Les autres causes d’anasarque doivent être éliminées par un bilan complet comprenant :
– une recherche d’alloimmunisation érythrocytaire,
– une échographie fœtale à la recherche de malformations,
– les sérologies : parvovirus B19 +++, CMV, toxoplasmose, rubéole, syphilis, herpès, varicelle,
– un caryotype fœtal (amniocentèse),
– et une recherche virale directe du parvovirus dans le liquide amniotique ou le sang du cordon (PCR).
Cependant la prise en charge d’une anasarque fœtoplacentaire est une situation d’urgence et les résultats des analyses pratiquées sur le liquide amniotique n’auront qu’un intérêt rétrospectif.
D’après la littérature, seulement 20 % des cas d’anasarque guérissent spontanément ; dans 80 % des cas, en l’absence de traitement, l’infection entraîne la mort in utero.

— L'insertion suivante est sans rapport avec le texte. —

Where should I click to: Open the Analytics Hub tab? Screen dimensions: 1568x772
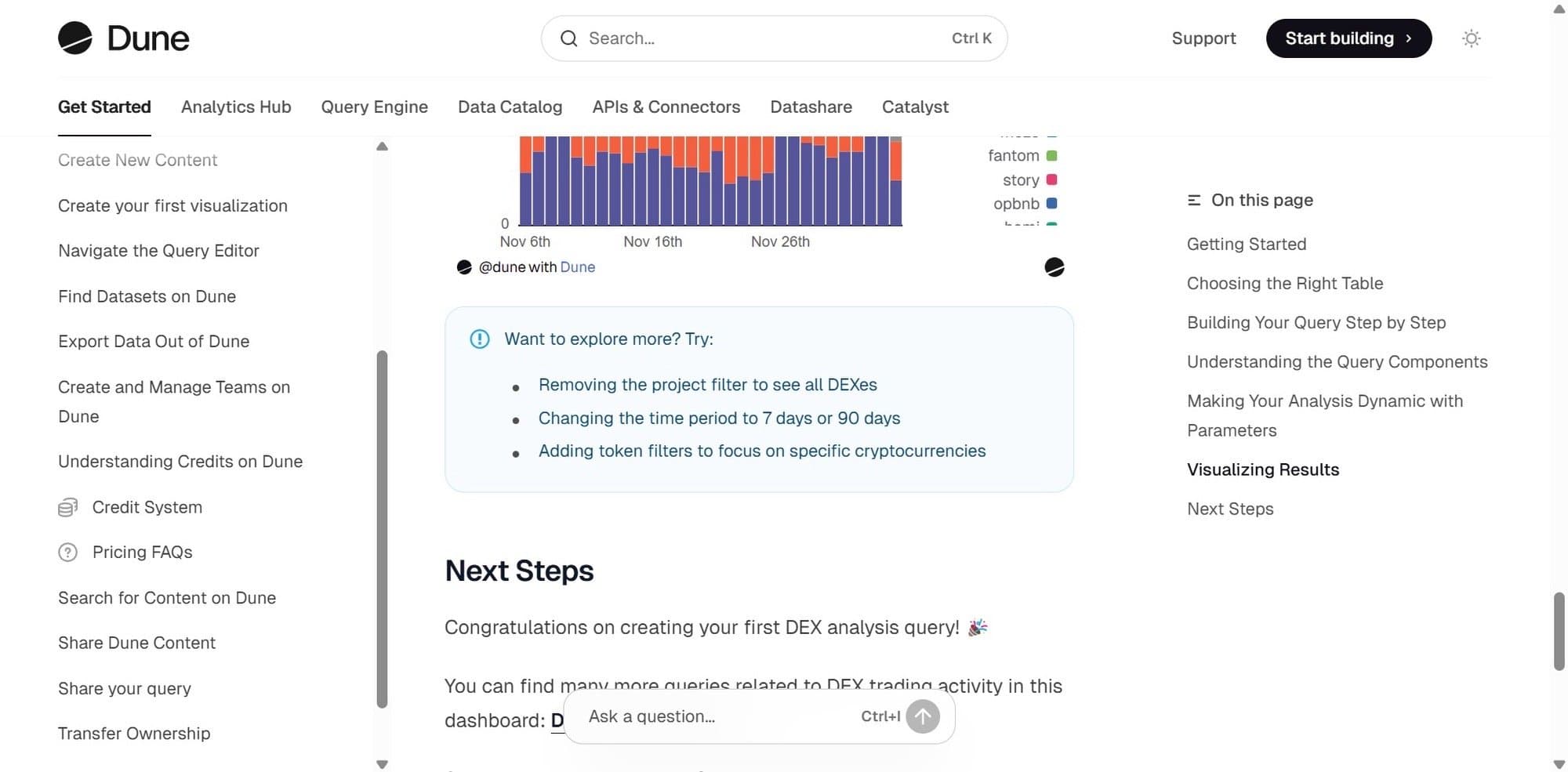tap(236, 107)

L’urgence consiste donc à classer l’anasarque dans le cadre nosologique adéquat des anémies fœtales qui sont accessibles à un traitement intra-utérin :
– Un Doppler visant à mesurer le pic de vitesse systolique dans l’artère cérébrale moyenne devrait être effectué après 18 SA chez tous les fœtus hydropiques afin d’évaluer le risque d’anémie fœtale ; cette évaluation indirecte du taux d’hémoglobine fœtale permet d’orienter vers une ponction de sang fœtale dite « armée » (c’est-à-dire dans des conditions permettant la réalisation d’une exsanguino-transfusion),
– la ponction du sang fœtal permet de doser l’hémoglobine et, si l’anémie fœtale est sévère (Hb < 8 g/dl), de réaliser dans le même temps une transfusion sanguine in utero. La guérison est obtenue par ce traitement dans 75 % des cas.
L’échographie permettra par la suite de surveiller la vitalité fœtale et l’évolution de l’anasarque.
Nb : Selon l’origine ethnique particulière (Asie du SE), l’alpha-thalassémie devrait être recherchée dans tous les cas d’anasarque fœtoplacentaire inexpliquée.
Toutes les patientes qui présentent une anasarque fœtoplacentaire inexpliquée devraient être dirigées vers des services de génétique médicale lorsque cela est possible.
Une évaluation postnatale exhaustive de tout nouveau-né atteint d’anasarque non immune inexpliquée devrait être réalisée par un médecin généticien.
9. Prévention :
– Il n’existe pas de vaccin.
– Un dépistage systématique des infections à parvovirus B19 par un suivi sérologique n’est pas justifié chez la femme enceinte non immunisée et non exposée.